A phase 3 trial of the therapy in previously untreated patients with higher-risk myelodysplastic syndromes (MDS) did not achieve its primary endpoint of overall survival, the companies said Monday. In the global study of approximately 500 patients, the combination of Venclexta plus the chemotherapy azacitidine was pitted against placebo plus azacitidine.
The companies said they will present full data from the trial at an upcoming medical meeting.
MDS are a group of bone marrow disorders, with higher-risk patients having increased abnormal blood cell production and a greater likelihood of progressing to acute myeloid leukemia (AML).
The FDA granted accelerated approval to Venclexta as a treatment for newly diagnosed patients with AML in 2018, with a full nod following in 2020. Venclexta first hit the market in 2016 with a U.S. approval to treat chronic lymphocytic leukemia.

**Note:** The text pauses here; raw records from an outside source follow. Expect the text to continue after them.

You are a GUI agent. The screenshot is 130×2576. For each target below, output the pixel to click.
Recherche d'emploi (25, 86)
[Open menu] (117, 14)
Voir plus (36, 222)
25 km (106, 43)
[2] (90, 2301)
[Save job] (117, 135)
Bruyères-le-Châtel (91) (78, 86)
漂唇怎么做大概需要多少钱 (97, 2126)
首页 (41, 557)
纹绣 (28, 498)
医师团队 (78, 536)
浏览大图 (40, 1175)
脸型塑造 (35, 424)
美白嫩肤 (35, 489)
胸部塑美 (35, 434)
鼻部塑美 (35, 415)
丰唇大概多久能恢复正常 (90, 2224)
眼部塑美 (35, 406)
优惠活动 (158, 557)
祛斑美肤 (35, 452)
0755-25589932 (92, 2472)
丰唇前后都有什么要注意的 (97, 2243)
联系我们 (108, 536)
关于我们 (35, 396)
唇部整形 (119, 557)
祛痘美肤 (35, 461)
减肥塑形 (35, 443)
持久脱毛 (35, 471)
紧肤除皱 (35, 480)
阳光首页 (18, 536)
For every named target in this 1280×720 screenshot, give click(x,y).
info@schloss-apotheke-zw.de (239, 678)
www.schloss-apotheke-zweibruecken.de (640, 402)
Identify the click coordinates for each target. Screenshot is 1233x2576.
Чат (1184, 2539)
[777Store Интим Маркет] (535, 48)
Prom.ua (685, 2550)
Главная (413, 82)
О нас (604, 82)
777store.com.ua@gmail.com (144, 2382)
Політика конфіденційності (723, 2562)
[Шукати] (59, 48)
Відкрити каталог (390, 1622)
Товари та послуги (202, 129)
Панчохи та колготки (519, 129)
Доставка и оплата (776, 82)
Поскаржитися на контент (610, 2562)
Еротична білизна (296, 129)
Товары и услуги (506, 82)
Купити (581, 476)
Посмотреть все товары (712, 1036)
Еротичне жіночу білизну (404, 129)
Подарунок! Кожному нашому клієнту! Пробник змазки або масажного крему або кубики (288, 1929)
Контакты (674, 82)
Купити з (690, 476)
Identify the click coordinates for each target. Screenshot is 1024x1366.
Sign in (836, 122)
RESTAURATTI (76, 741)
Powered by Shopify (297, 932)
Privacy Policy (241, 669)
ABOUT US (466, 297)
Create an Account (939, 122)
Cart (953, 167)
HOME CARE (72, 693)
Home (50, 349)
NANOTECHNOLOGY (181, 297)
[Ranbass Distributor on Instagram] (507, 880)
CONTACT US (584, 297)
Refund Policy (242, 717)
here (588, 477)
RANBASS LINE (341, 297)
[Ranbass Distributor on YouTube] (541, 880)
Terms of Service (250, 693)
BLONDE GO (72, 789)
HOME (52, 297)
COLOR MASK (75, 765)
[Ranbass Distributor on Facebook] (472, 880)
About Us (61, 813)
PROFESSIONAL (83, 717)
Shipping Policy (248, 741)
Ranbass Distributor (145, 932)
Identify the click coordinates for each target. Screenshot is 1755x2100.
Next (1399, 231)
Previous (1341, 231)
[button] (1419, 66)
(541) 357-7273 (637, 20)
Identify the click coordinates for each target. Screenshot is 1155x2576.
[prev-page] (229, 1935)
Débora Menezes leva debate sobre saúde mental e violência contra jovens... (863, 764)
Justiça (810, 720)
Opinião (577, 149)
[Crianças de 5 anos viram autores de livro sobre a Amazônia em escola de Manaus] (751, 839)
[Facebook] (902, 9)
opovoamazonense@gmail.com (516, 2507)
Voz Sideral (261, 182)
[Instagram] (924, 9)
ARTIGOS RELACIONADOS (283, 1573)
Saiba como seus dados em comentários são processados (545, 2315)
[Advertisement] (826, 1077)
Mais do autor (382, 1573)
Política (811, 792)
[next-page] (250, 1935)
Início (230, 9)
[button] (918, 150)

This is the second trial failure for AbbVie and Roche with Venclexta, which also came up short in the Canova study in patients with relapsed or refractory multiple myeloma who tested positive for a specific biomarker and who had tried at least two prior treatments.
In that study, which was read out in 2023, Venclexta was combined with dexamethasone tested against a combination of Bristol Myers Squibb’s Pomalyst and dexamethasone. While the Venclexta regimen improved patients' progression-free survival, the difference failed to achieve statistical significance.
The first major setback for the therapy came in 2019, when there were more deaths in the Venclexta arm of a phase 3 multiple myeloma trial than in the control arm, triggering a clinical hold on all multiple myeloma trials of the treatment. The hold was eventually lifted after the companies agreed to use risk mitigation measures.
Two years later, the companies reported that the Bellini trial, in which the deaths occurred, achieved its primary endpoint of progression-free survival but resulted in increased mortality in the overall patient population compared to the control arm.
Venclexta is a first-in-class drug that works by selectively binding and inhibiting the B-cell lymphoma-2 protein, helping restore the process of apoptosis that’s hindered in some blood cancers.
The treatment achieved blockbuster status in 2020 and generated sales of $2.6 billion last year, an increase of 13% from 2023.